Written exercise:
Copy the data from the line with "You are a GUI" to the line with "Task: Click the 网络路径(N): label", both lines included, with no changes.
Extracted entries start
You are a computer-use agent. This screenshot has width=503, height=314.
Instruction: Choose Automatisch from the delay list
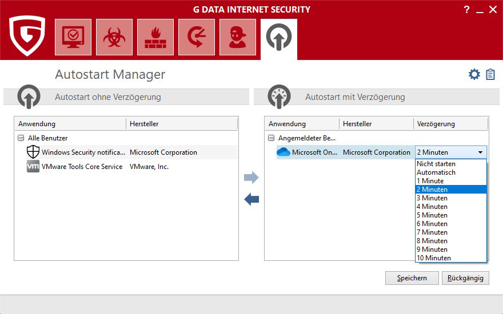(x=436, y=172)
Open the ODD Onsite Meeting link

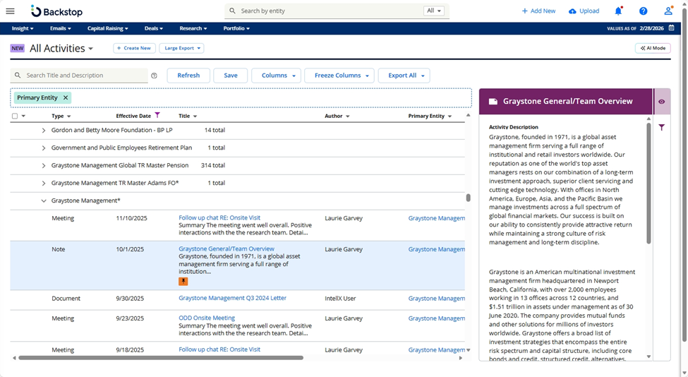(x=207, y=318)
Extracted entries end
Extracted entries start
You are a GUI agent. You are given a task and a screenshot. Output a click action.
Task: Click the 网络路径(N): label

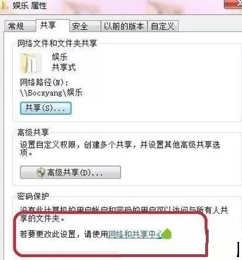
Extracted entries end
Extracted entries start
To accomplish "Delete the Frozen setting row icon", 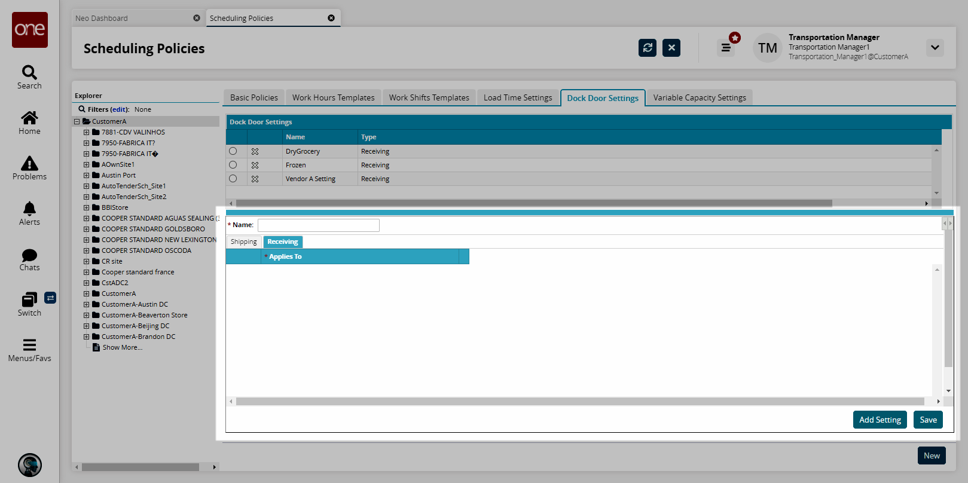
Extracted entries end
Expected output:
You are a GUI agent. You are given a task and a screenshot. Output a click action.
Task: Click the 网络路径(N): label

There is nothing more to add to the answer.